***** Source text *****

In Illinois, employers are required to purchase workers' compensation insurance to cover their employees in case of a job-related accident or illness. If you have been injured on the job or have contracted an illness due to working conditions, you may be wondering if you will receive workers' compensation benefits.
Verifying that your employer has workers' compensation coverage
Your employer is required by law to post a workers' compensation notice in an easy-to-find place in every worksite, such as the employee breakroom or possibly near the time punch. If you are unsure that your employer is covered, you can search online through the Illinois Workers' Compensation Commission website to see if they are listed.
Litigation versus workers compensation
If you are injured or become ill on the job and your employer refuses to provide workers' compensation benefits, then it may be appropriate to pursue litigation. In most cases, you will not be able to file a personal injury lawsuit against an employer. However, it is within your rights to do so if the employer has intentionally caused the injury or if the employer is required to have workers' compensation coverage, but does not.

***** Entries provided *****

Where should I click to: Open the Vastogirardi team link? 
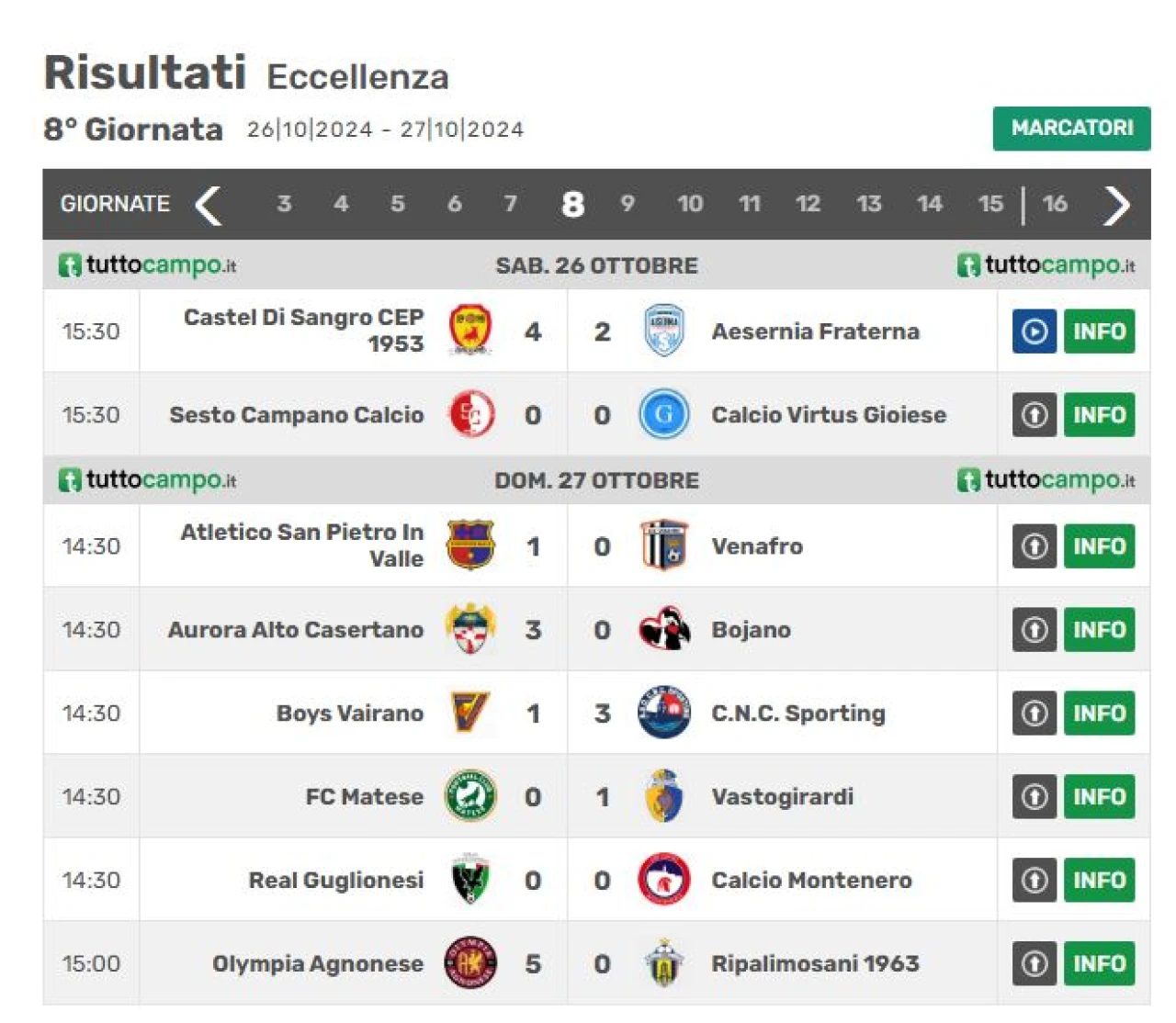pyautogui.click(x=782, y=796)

*****
***** Entries provided *****

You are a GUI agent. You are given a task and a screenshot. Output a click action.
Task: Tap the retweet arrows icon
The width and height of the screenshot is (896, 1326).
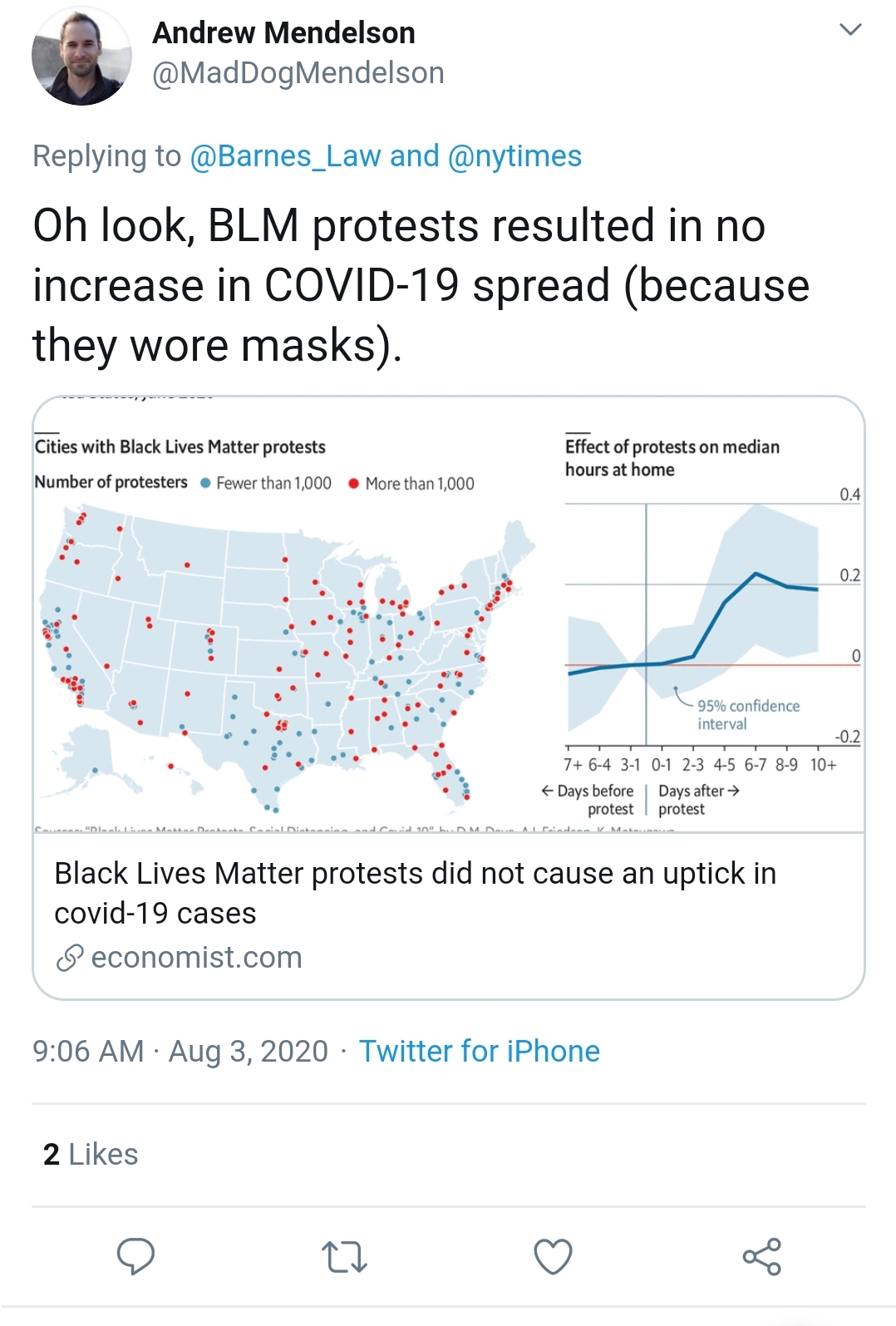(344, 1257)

*****
***** Entries provided *****

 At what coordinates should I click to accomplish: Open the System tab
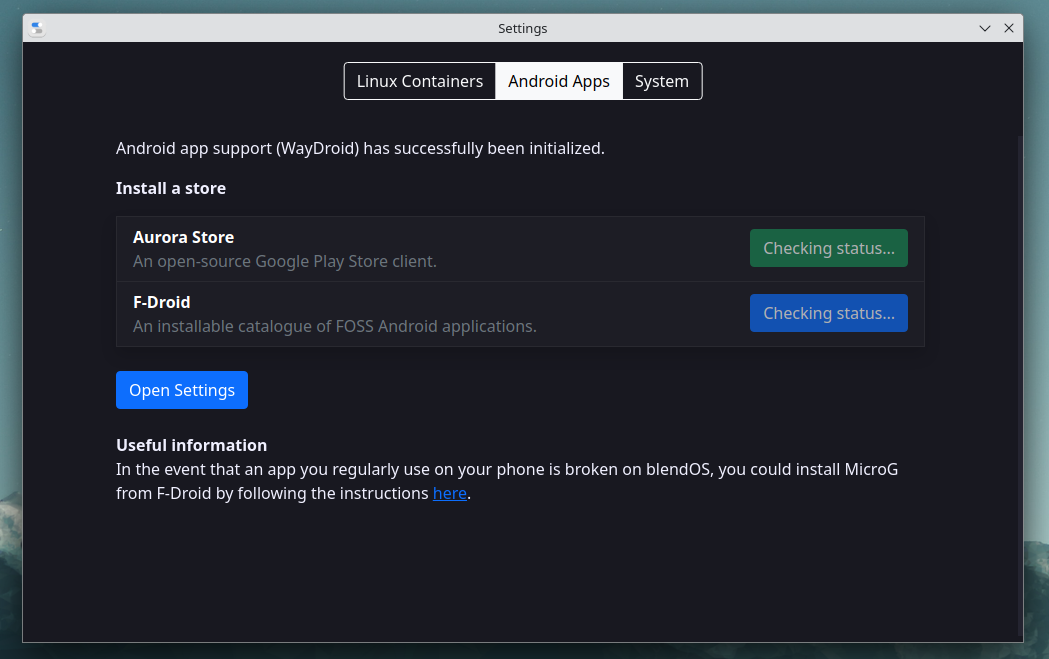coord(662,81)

*****

● Tasks
(a) Return the passage from the workers' compensation text that begins at the words "In Illinois, employers" and stops after the words "they are listed.".
(b) In the workers' compensation text, which website can you search to see if your employer is listed as covered?

● Solutions to the problems
(a)
In Illinois, employers are required to purchase workers' compensation insurance to cover their employees in case of a job-related accident or illness. If you have been injured on the job or have contracted an illness due to working conditions, you may be wondering if you will receive workers' compensation benefits.
Verifying that your employer has workers' compensation coverage
Your employer is required by law to post a workers' compensation notice in an easy-to-find place in every worksite, such as the employee breakroom or possibly near the time punch. If you are unsure that your employer is covered, you can search online through the Illinois Workers' Compensation Commission website to see if they are listed.

(b) The Illinois Workers' Compensation Commission website.